I feel like it was only yesterday that I was a teenager myself, and I can’t believe that now I’m raising a teenager of my own.
Sophie came into our lives when we were 20, so at the tender, very young age of 32 I’m beginning to wonder is our age going to hinder or help us with raising a teenager??!
It’s crazy to think that only 20 years ago I was the same age as Sophie is now, and my word how times have changed in that short period of time.
Now, we not only have to be parents but technology experts aswell.
I mean when the internet became a big thing when I was 15 with the dial up connection it was very easy for my parents to come in and see what I was doing, it wasn’t like I was able to run up to my room with the 2 tonne PC, or even click out of something quick enough to not get caught.
Nowadays I feel I should be going back to college to do a degree on all the new social media apps, text speak and the latest online dares and challenges that teenagers are doing.
Being a teenager in today’s world seems like such a mine field and I’m now beginning to feel that as the parent I’m tripping up on some of the wires.

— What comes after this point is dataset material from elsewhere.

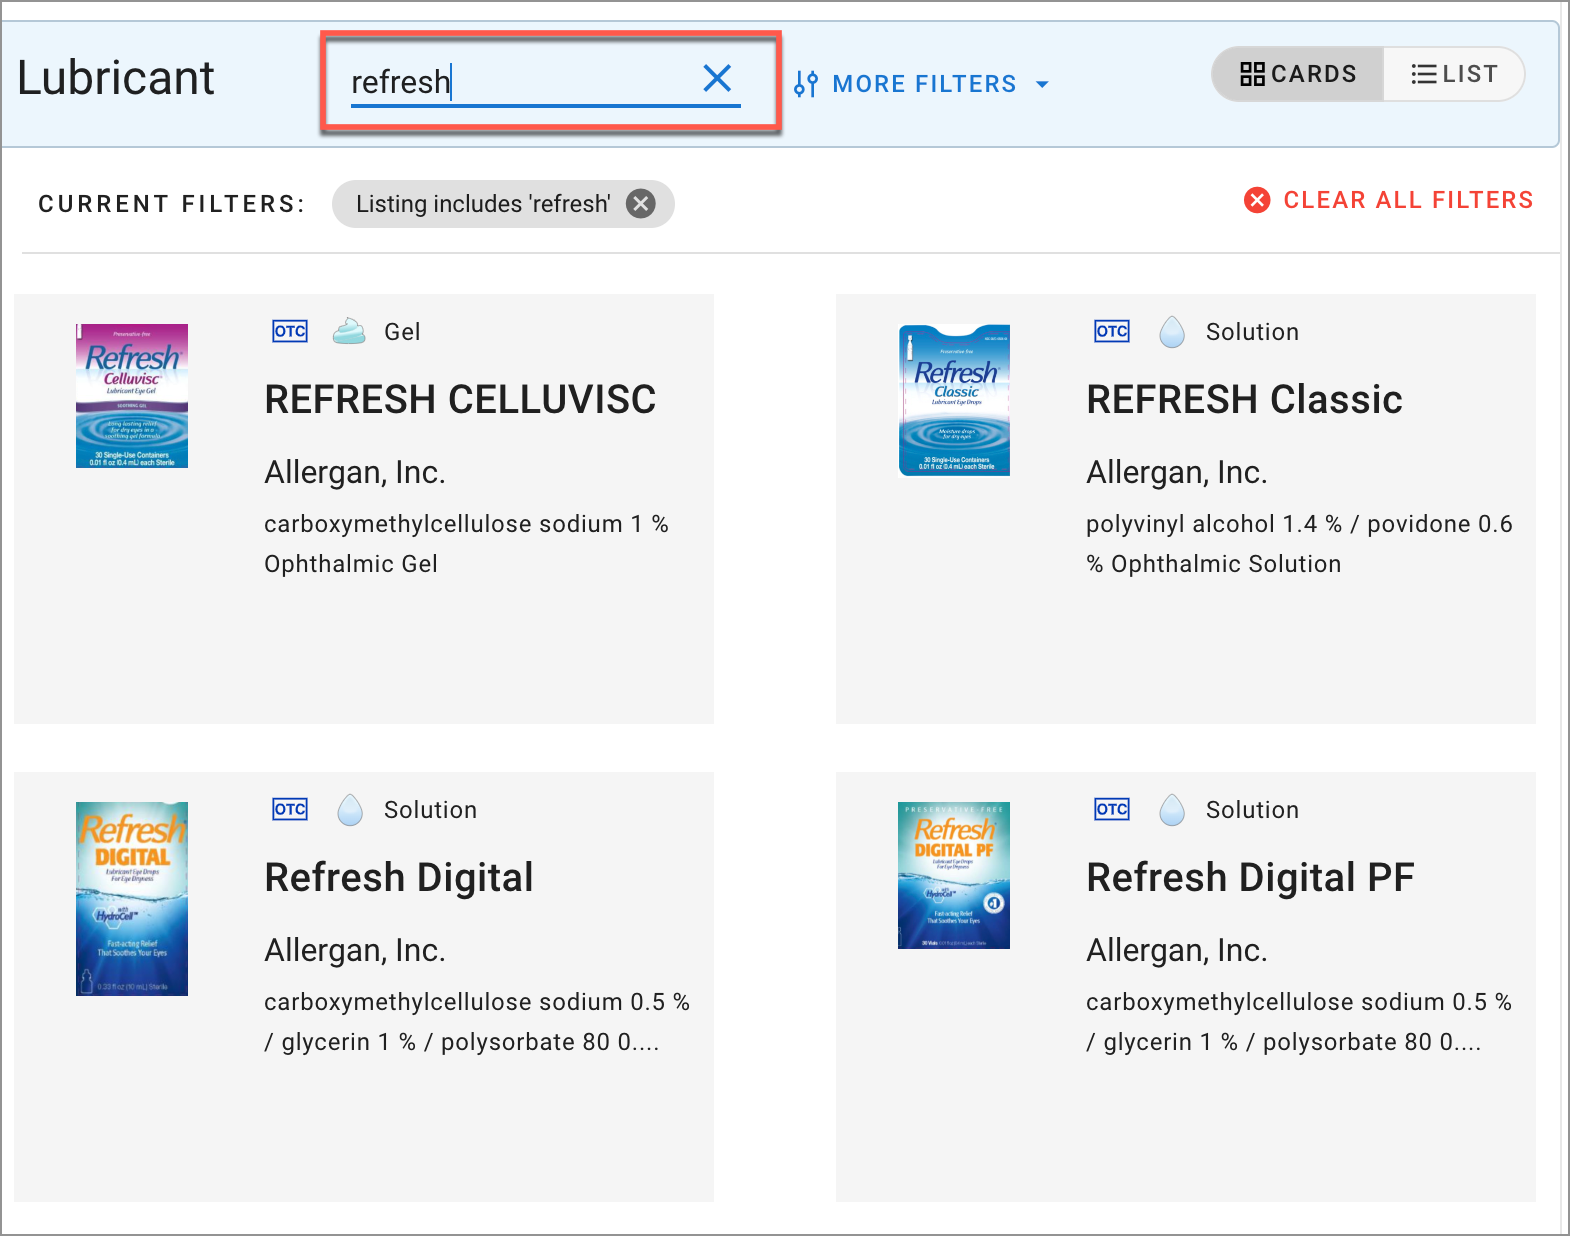This screenshot has height=1236, width=1570.
Task: Switch to List view
Action: 1454,74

We’ve had the mood swings, the defiance and me thinking that she absolutely hates me with the last year or so, but I’m beginning to think that this is the tip of the iceberg and like the titanic I’m shitting myself that we might crash and sink!
We’ve had the comments that she wants to watch her weight and what she eats, had to talk to her about the dangers of speaking to strangers online, teach her about boys, about cyber bullying, about what to do if someone asks her to send them nude pictures and I’ve had to break the news to Denis that she now wears bras and I need to buy her sanitary items (he’s traumatised).
It truly was easier to parent her as a baby than as a teenager.
The only thing I can try and tell myself is that all we can do is talk openly with her, and let her know that we are here to support her.
Educate ourselves as parents, be it in technology or what issues teenagers are struggling with the most.
Listen, listen, listen.
More importantly is that we can’t be hard on ourselves and we can only do our best, and I think once we know that surely all will be ok.
Other than that if she’s anything like me I’ve only another 7 years to wait before we are best friends like my Mam and I!
Back when I had no wrinkles and Sophie couldn’t talk!